“What the hell are you talking about?”
“I saw your wife in Nashville that day, Dr. Brockton. At the Vanderbilt Plaza Hotel. With a man. They were having lunch. He was holding her hand.”
I felt confused. I felt sick. And I felt mad as hell at Steve. “You’re mistaken,” I said angrily. “Kathleen was here—on this campus, in the library—all day and most of the evening.” He shook his head, and I wanted to hit him. “You barely know her, Steve—you’ve seen her, what, two or three times in your life? I can’t believe you’d accuse her of something like this.” I spun and walked away, across the goal line, toward midfield.
“BDK 643,” he called after me.
I stopped in my tracks, then turned to look at him. “What did you say?” It was a reflexive question, one I needn’t have asked.
“BDK 643,” he repeated. “That’s the tag of the car she drove away in. Toyota Camry with a Knox County plate. I ran it. It’s registered to you.”
“I know,” I said. My knees had gone weak. I motioned to a bench by the sideline and sat down heavily. I felt as if someone—someone big, like a UT defensive lineman or cornerback—had just knocked me flat. “Tell me what you saw. Start at the beginning. Don’t leave anything out.”
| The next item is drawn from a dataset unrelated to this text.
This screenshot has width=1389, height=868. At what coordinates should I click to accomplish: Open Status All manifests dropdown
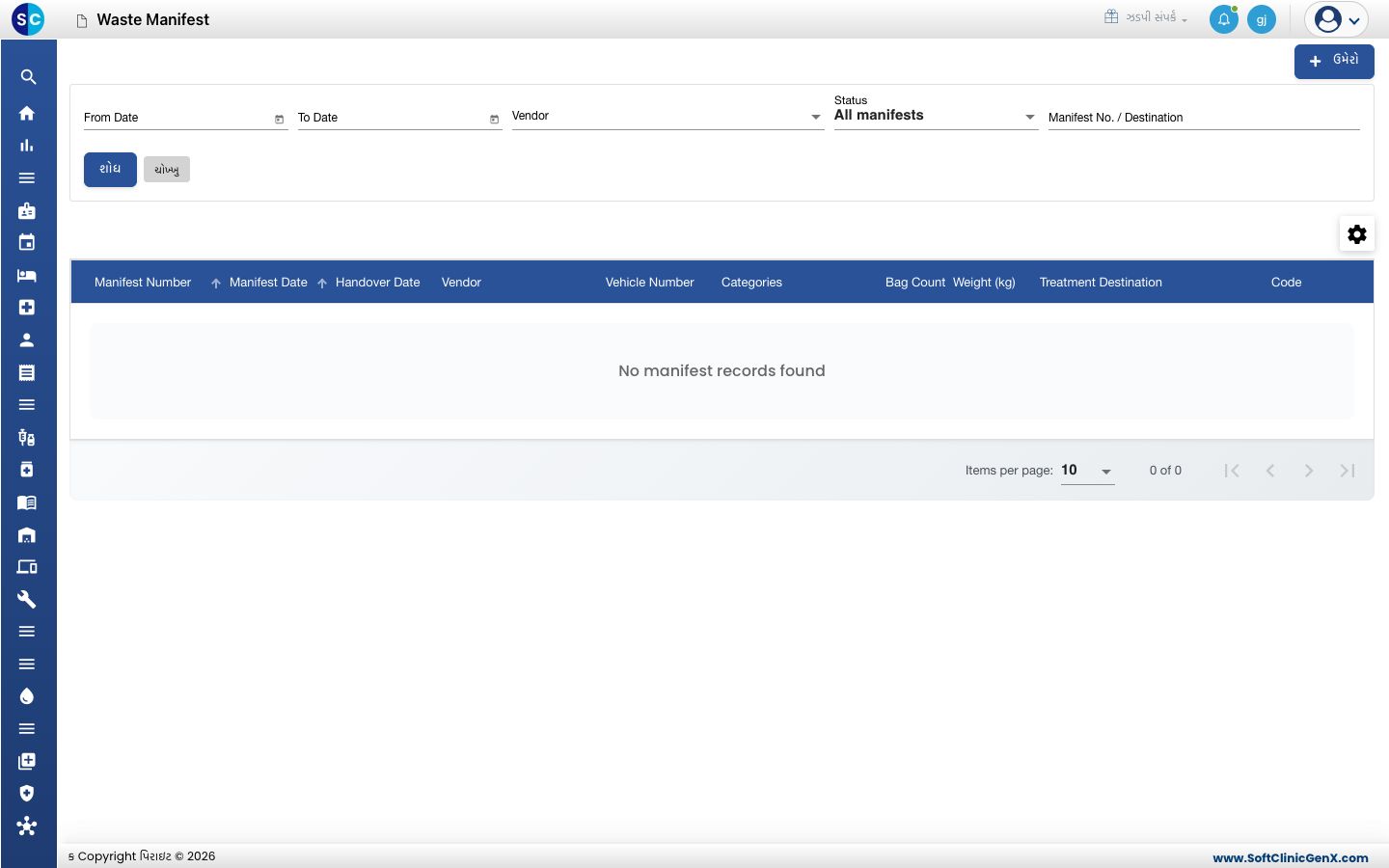[x=936, y=114]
THIRTY MINUTES LATER, KATHLEEN OPENED HER office door. When she saw me sitting behind her desk, she dropped her keys. They clattered to the floor with unnatural loudness. “Bill. You scared me to death. What are you doing here?”
“Who is it, Kathleen?”
“What?”
“Who is it? Who is he? You’re having an affair. I want to know who the sonofabitch is.”
She gave me an odd look. There was no shame in it, as I’d expected there would be; instead, I saw . . . what? Grimness? Sorrow? Disappointment? “No,” she said after a moment. “I’m not having an affair.”
“Dammit, Kathleen, stop lying to me. You said you were in the library all day Monday. Writing. Trying to meet a submission deadline. That’s a lie. You were in Nashville.” Her eyes narrowed and her chin lifted slightly—a warning sign, one that might have given me pause under any other circumstances. “You were with a man at the Vanderbilt Plaza Hotel. Don’t even think about telling me you weren’t, because I know.”
“You’ve been spying on me?”
“No, I have not been spying on you,” I said. “Steve Morgan saw you there. Saw you holding hands with some man. He thought I deserved to know.” I shook my head. “I told Steve he was wrong—told him it couldn’t’ve been you, because you were here at UT, working in the library. But then he showed me a picture of your car, and your license plate. And then he showed me a picture of you and your boyfriend.” I had expected to stay furious—intended to stay furious—but I felt my anger crumbling, and I felt tears rolling down my face. “Why, Kathleen? You’re always talking about what a good life we have. What a good marriage we have. Why would you risk throwing all that away?”
“And you,” she said. “Why would you be so quick to doubt me?” Her briefcase fell to the floor and she slumped backward against the door, then hung her head, putting her face in her hands. I heard her breath grow ragged, and by the time she dropped her hands and looked up—only a few seconds later—she had aged a decade, her face slack and bleak. “Oh, honey,” she whispered. “I’ve been needing to talk to you. But I’ve been afraid to tell you . . . because it’s really hard . . . and I knew . . . it would make you . . . so sad.” She fought for breath, shaking her head slowly. “It’s not . . . what you think.”
I slapped the top of the desk, so hard it sounded like a rifle shot, and she flinched so hard the door rattled in its frame. “Jesus, Kathleen, don’t give me that crap,” I began, but she held up a hand, and the haunted expression in her face stopped me.